David Beckham on the field for the L.A. Galaxy in Carson, CA. (March 18, 2012)
Funny enough, now he sounds like James Earl Jones
“Hey! I guess they have a cream out for that now!”
-> “Ahah guys, his finger is waaaay shorter than my wife’s.”
-> “Uh, Mr. Beckham, that’s my whole fist.”
“Did you know you can hire someone to scratch your bits? You did?!? Why the bloody hell didn’t you tell me?”
he said: keep going till you hit the spot……….WOUUU
Six feet of tapeworm for you, not them.
No, Dave… still 98.6 degrees. Just like the hundred other times you’ had me do this over the last couple of days.
I guess he doesn’t play the entire match with his hands in his shorts. Who knew?
AHH!!! I guess her foot really can go up there. Too bad she didn’t take her shoe back with her.
Finally moving beyond the Perma-Crotchgrab phase, Beckham hires a Personal Buttfondler.
Given the recent lack of respect to the dreaded “Red Card”, FIFA institutes a more serious, “Brown Card.”
So he spends so much time on the front that he hired someone to look after the neglected back?
“OY, they found where Victoria hid my balls!”
Becks is a bell-end, never as good a player as he thought he was. Too slow, great crosser, could never dribble past any decent defender, good free kick, good engine, average tackler, defensively naive.
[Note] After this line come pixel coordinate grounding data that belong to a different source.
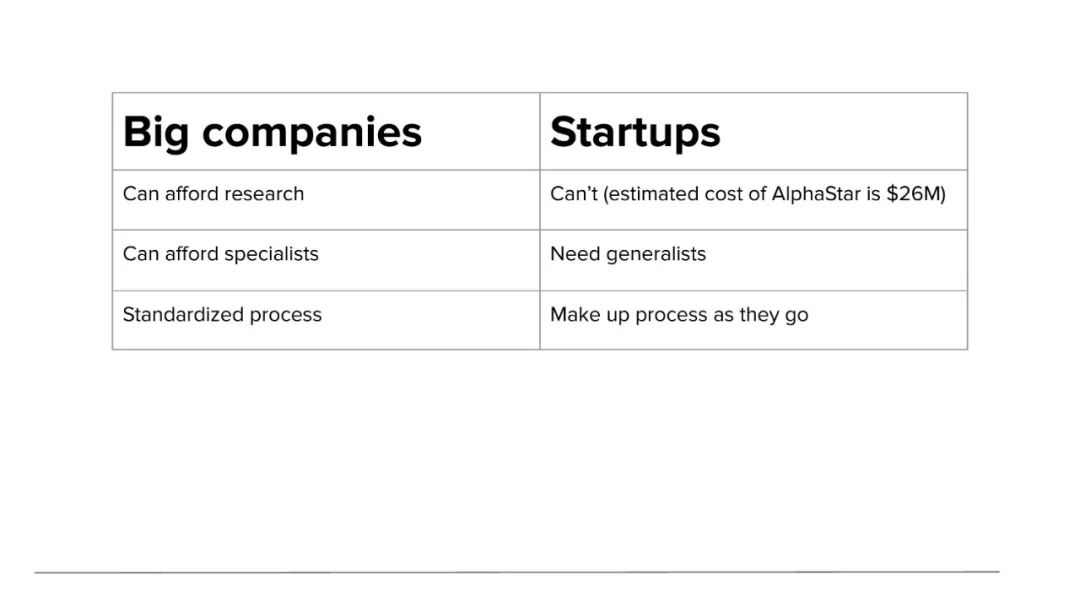Click the '$26M' figure text
Image resolution: width=1080 pixels, height=608 pixels.
click(x=916, y=194)
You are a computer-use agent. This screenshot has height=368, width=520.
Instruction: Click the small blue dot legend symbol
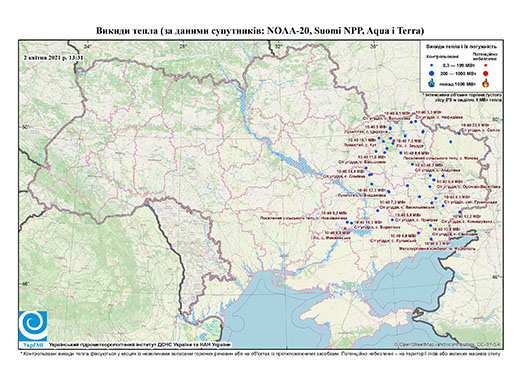(432, 66)
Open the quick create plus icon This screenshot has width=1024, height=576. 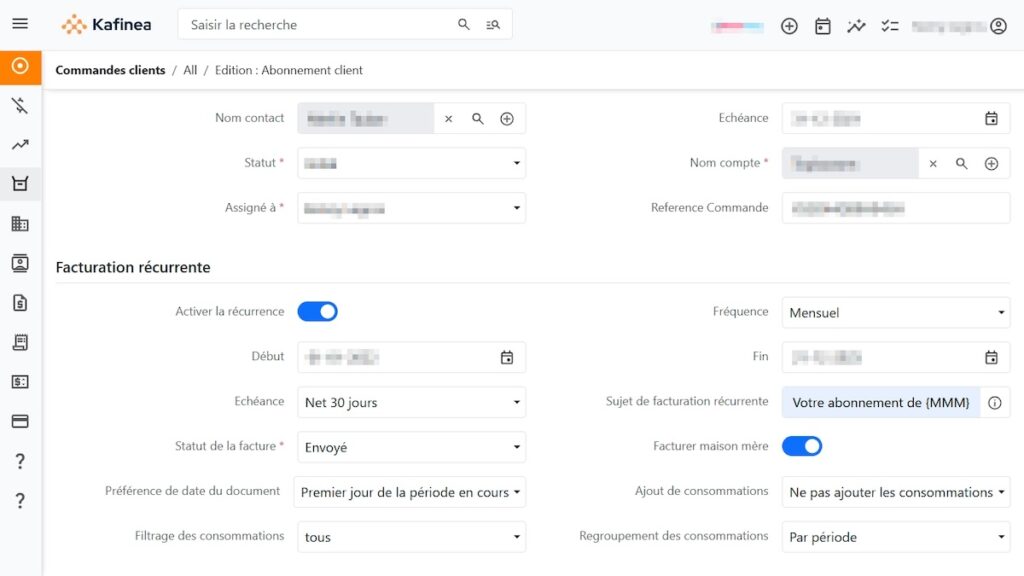[x=789, y=26]
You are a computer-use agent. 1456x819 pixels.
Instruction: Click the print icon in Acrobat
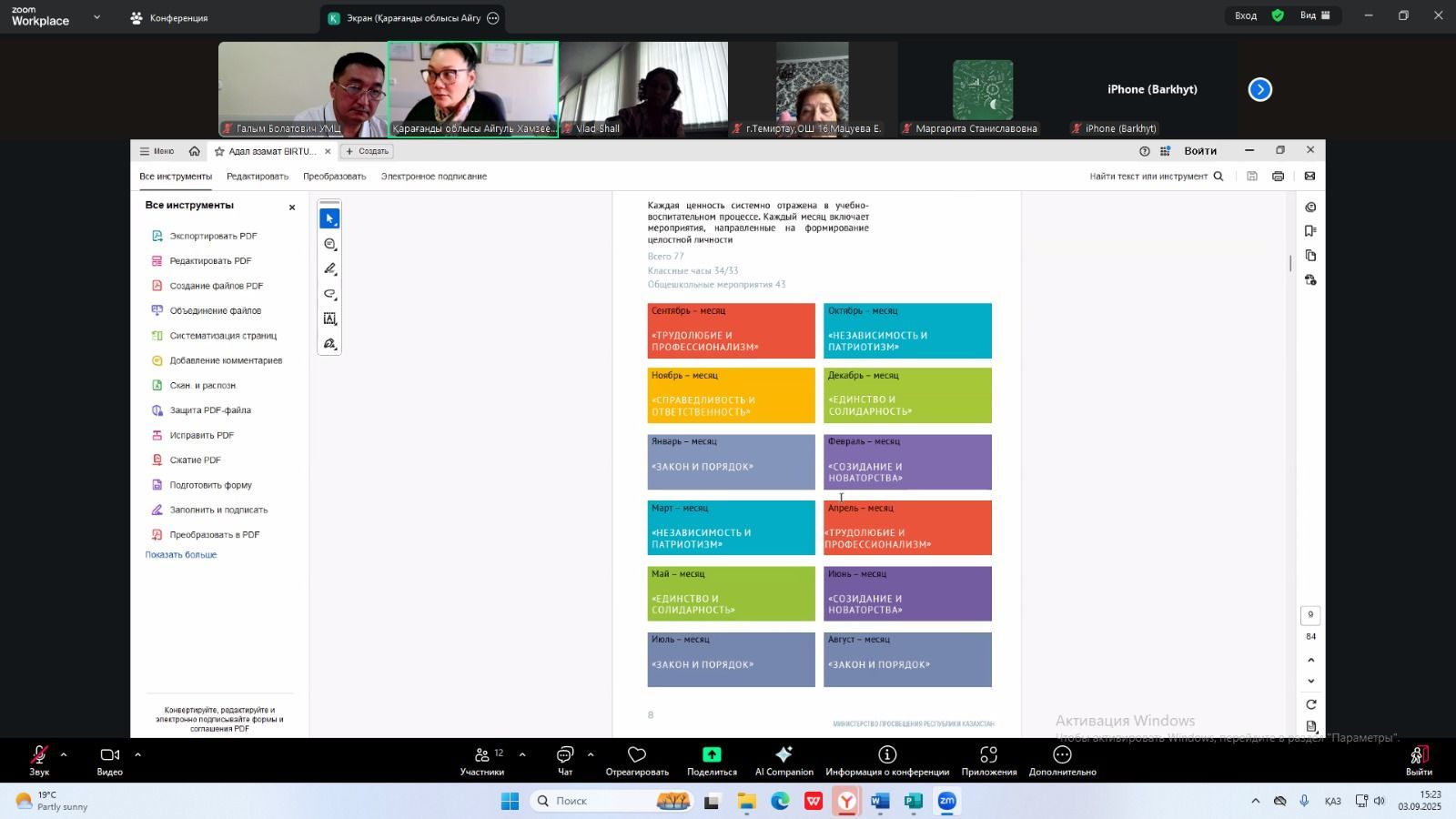point(1279,177)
“Could never dribble past any defender” – yeah, that staple of being a passing midfielder. All the great midfielders can run rings round a whole team right? Like Lampard, Viera, Scholes, Ince…
cmon man, soccer is lame. 90 mins of grown men diving and crying like little girls all for a 0-0 tie.
“Check it out, guys…I just hired this guy to avoid ruining my manicures. Whenever my bum itches I give him a wave and he comes scratch it for me…a little more to the right, Igor.”
and now he speaks like Mike Tyson
Hey! He found Tom Cruise!
Please… Allow me to get that.
yes they are gold plated. How do you think I got my nickname?